##### THE RECORDS #####

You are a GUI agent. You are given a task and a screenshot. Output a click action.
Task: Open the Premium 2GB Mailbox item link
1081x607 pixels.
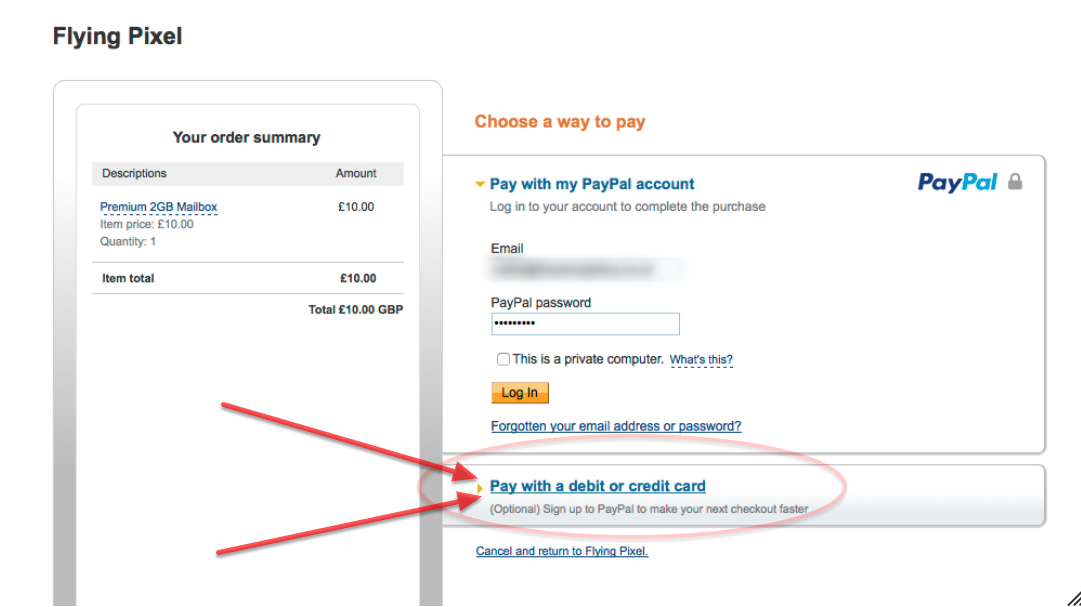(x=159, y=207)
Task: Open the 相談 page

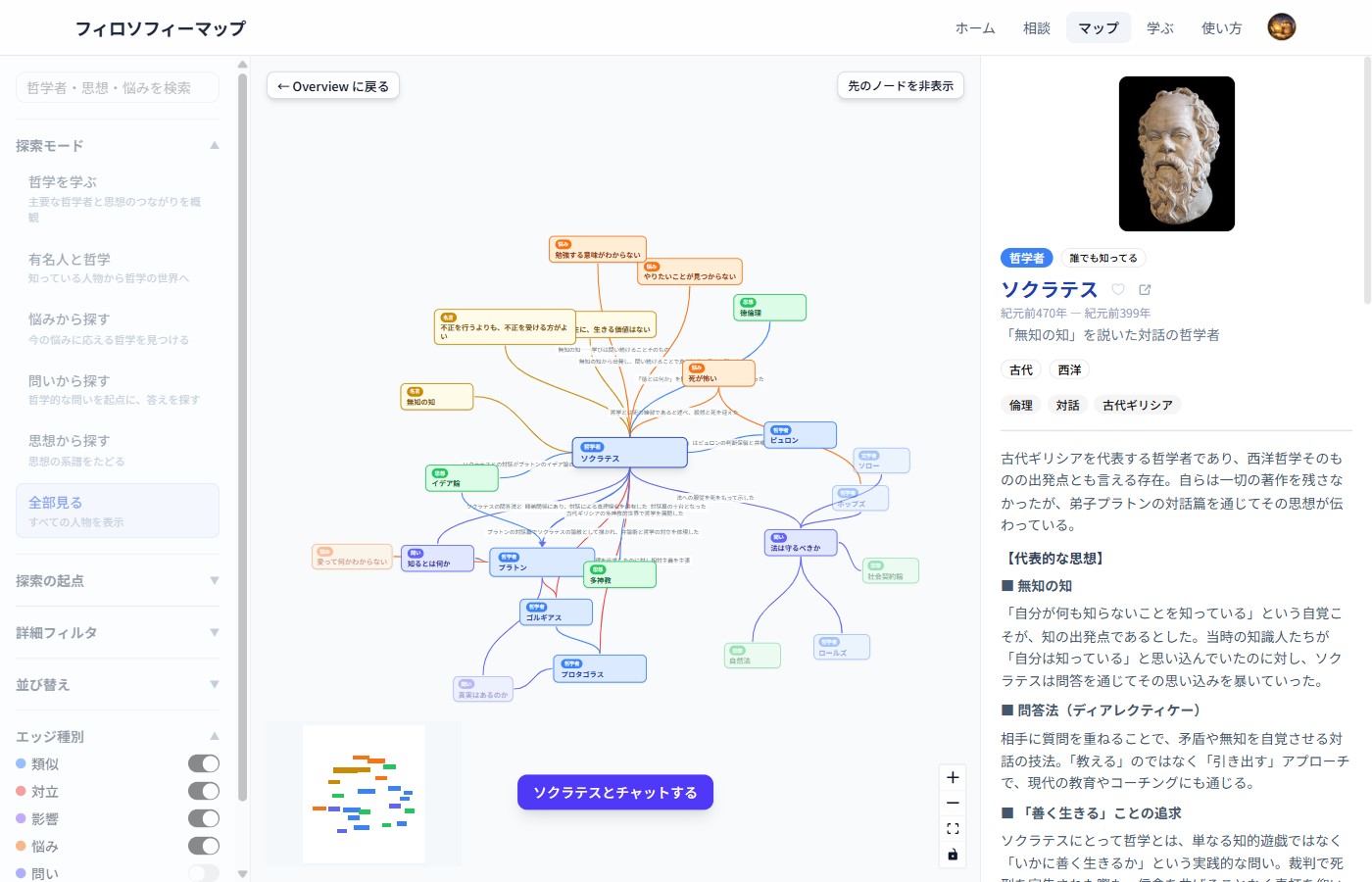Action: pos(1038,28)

#####
##### THE RECORDS #####

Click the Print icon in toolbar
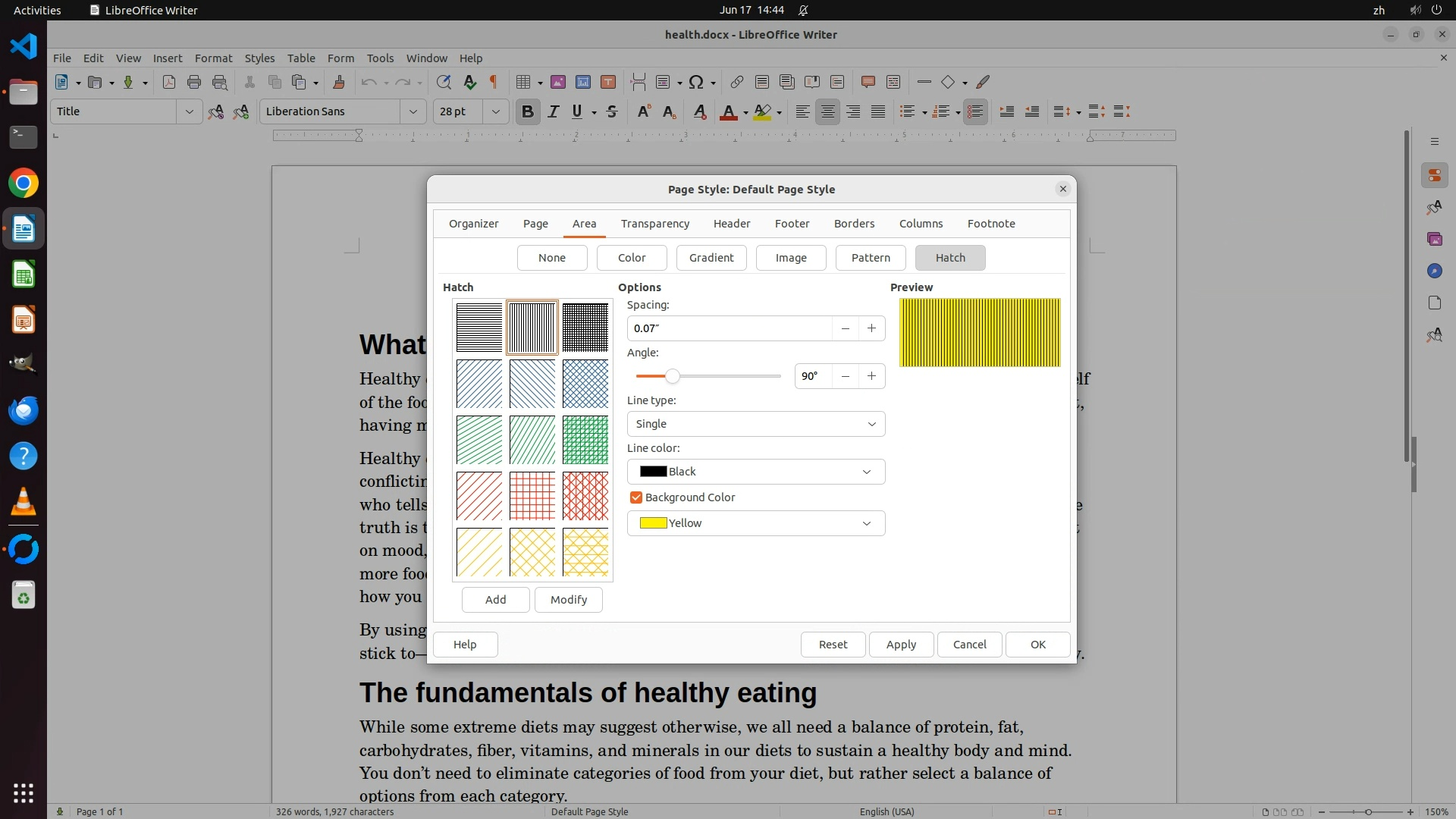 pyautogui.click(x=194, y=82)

#####

=== TASK REQUIREMENTS ===
Scale the data starting with the line containing "You are a GUI" and going on through the line containing "Action: pos(1038,28)": write those lines out again, requests included, multiplying only the click coordinates in the answers by 0.75 and rounding to whole numbers with halves going up. Leave every other number as it is, and leave the pictures out.

=== RESULT ===
You are a GUI agent. You are given a task and a screenshot. Output a click action.
Task: Open the Premium 2GB Mailbox item link
1081x607 pixels.
(x=119, y=155)
Task: Open the 相談 page

Action: pos(779,21)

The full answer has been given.